Although improvements have been made, esports still largely exclude non-gamers from watching. Some of the problems include viewing platforms, how the pro players are presented, and even the tournaments themselves. Blizzard offers a new solution to these problems in how they structured their Overwatch League (OWL). OWL names teams based on geography, where each team has a city’s name and then some other word. By tackling many secondary issues, the progressive team name system makes it much easier for non-gamer viewers to enjoyably watch this esport.
Using worldwide cities in the title of each team gives something for viewers to support. In traditional sports, it’s common for people to support a team simply because they share a city or region. Even if a team is bad, the team will get support from the people living near their headquarters. Before OWL, esports teams didn’t do that, so the uninitiated viewer couldn’t find a roster and quickly choose a team to support. Rather than dedicating time to research, it was easier to just not watch.
The geographic aspect of the team also overwrites the issue of players’ nationalities. Previously in esports, team rosters had an international flair. It typically wasn’t possible for a person to support their country’s team and thus their countrymen (unless you were South Korean). International rosters are still alive in OWL, but the team names suggest they stand for a certain city. A casual viewer in London will still root for “London Spitfire” even though the team has exclusively South Korean players. Viewers suddenly don’t have to search for players of their nationality, who may or may not exist. Their investment can go quickly and easily into the teams instead.
In addition, they also don’t actively exclude this viewing base. As mentioned, the format of names in traditional sports is a location plus some sort of common object, which is then turned into a mascot. Everybody knows what a ram and a red sock are, so it isn’t odd or uncomfortable to have those items be present in team names. Some esports teams picked names that have greater significance, such as “Cloud9,” but many have names that otherwise don’t have obvious meanings. “Navi” and “Vici” mean nothing to a new viewer, or even worse, they suggest significance only within the game’s culture which would require more research, another deterrent. OWL move away from esports tradition towards the non-gamers by making names such as “Dallas Fuel” and “Boston Uprising.” These aren’t names that would fit into traditional sports, but they serve the purpose of being familiar terms, which is more than enough.

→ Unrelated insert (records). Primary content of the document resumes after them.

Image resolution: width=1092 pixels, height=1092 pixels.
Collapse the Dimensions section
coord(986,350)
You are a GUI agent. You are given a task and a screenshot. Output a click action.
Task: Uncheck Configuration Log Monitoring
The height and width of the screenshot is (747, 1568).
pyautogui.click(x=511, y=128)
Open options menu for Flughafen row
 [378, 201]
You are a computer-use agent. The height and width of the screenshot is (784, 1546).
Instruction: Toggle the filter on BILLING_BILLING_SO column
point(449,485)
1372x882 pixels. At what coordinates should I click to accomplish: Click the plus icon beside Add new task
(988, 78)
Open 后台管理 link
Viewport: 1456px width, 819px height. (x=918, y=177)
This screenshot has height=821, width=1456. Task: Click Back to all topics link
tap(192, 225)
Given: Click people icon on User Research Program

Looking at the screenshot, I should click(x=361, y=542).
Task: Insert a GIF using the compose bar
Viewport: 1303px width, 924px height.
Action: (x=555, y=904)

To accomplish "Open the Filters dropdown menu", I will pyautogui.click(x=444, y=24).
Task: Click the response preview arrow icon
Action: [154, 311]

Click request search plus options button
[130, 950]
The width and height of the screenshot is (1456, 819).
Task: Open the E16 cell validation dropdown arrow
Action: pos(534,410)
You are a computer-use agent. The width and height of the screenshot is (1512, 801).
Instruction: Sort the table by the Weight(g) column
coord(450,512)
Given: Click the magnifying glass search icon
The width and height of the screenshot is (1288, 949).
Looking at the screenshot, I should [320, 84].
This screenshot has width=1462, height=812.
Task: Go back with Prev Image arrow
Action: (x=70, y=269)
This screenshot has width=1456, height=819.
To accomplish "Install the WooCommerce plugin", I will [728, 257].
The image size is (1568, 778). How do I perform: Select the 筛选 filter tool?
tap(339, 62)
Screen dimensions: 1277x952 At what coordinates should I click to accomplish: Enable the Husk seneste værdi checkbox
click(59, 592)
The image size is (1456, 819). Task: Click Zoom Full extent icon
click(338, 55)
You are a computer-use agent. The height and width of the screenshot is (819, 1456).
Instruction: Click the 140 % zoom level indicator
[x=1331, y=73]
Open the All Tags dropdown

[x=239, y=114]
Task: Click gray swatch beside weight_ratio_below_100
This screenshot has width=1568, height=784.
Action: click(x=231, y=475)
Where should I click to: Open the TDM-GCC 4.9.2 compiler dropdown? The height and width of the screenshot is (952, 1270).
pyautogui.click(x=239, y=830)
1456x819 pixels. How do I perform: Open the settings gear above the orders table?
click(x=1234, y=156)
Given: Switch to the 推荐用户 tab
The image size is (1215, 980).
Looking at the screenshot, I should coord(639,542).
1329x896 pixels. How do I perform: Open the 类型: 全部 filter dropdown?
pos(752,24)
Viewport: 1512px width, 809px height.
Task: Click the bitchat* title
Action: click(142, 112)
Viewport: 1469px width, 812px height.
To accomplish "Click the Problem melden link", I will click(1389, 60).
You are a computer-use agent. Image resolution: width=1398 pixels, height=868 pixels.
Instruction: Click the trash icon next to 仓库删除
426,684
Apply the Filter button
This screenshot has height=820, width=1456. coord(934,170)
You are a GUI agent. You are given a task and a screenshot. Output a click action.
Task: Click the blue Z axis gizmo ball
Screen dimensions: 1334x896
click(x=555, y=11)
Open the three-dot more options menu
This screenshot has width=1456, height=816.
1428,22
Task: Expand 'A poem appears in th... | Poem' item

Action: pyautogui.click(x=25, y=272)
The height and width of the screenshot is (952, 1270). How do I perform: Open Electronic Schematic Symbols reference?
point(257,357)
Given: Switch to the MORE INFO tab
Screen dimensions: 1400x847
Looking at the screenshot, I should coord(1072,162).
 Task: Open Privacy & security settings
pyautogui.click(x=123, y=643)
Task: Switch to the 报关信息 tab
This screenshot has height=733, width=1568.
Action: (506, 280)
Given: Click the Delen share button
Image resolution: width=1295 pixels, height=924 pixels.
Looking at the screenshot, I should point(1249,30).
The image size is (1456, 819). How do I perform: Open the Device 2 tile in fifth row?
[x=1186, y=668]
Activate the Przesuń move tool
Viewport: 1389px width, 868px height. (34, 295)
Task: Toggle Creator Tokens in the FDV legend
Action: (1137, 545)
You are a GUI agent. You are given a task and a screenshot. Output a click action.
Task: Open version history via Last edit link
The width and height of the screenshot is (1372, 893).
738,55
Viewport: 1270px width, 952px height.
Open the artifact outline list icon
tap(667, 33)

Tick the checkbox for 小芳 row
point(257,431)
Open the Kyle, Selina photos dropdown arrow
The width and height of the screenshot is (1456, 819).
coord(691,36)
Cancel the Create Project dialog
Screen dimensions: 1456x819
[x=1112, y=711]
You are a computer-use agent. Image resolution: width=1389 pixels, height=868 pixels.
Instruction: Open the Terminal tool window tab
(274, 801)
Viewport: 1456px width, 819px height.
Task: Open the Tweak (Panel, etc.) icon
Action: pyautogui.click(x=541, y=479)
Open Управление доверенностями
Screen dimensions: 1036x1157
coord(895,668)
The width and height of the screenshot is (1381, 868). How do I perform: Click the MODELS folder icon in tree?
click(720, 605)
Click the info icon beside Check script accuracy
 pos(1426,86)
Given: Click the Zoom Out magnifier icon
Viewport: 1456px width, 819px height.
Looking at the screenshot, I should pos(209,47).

This team structure could also add stability to the individual teams, something esports traditionally lacked. It can be hard for non-gamer viewers to follow the participating teams because there is no equivalent in traditional sports for esports level of fluidity. Teams disappear and new ones form in the span of one off-season, but new teams sometimes share a majority of the old players, with only a few new faces and a new name. Team structure was essentially less formal in esports than traditional sports. On OWL’s website, they describe how they want to “create teams for years to come,” suggesting that the current lineup of teams will be consistent with next year’s roster. This structure feeds into the non-gamer’s expectations much more than any previously explored esports model, which hopefully attracts non-gamers enough to make them return.
The less blatant aspect of a team is the team color, which plays a big role in improving the viewing experience. Overwatch, and other games used to rely on arbitrary colors to denote opposing teams. The classic combination is red and blue. This quickly became confusing to watch because the colors had no significance. Watching only one match, it is easy enough to remember which team has which color, but each consecutive match requires you reject that information and quickly assimilate new info. An arbitrary color scheme would already be overwhelming to a non-gamer, but the overload of information worsens it. Since each team in OWL has its own color, like a traditional sports team, it is easier for non-gamers to assign meaning to what they are seeing.
OWL’s team system doesn’t tackle the main problem non-gamers face while watching esports, but it does a wonderful job of addressing many of the secondary problems. Innovations like this allow esports to still have their own charm and flavor while becoming more accessible. The road to mainstream integration is still long, but OWL took a much bigger step down that road than most institutions have. If other organizations follow this lead, esports across the board may become more accessible.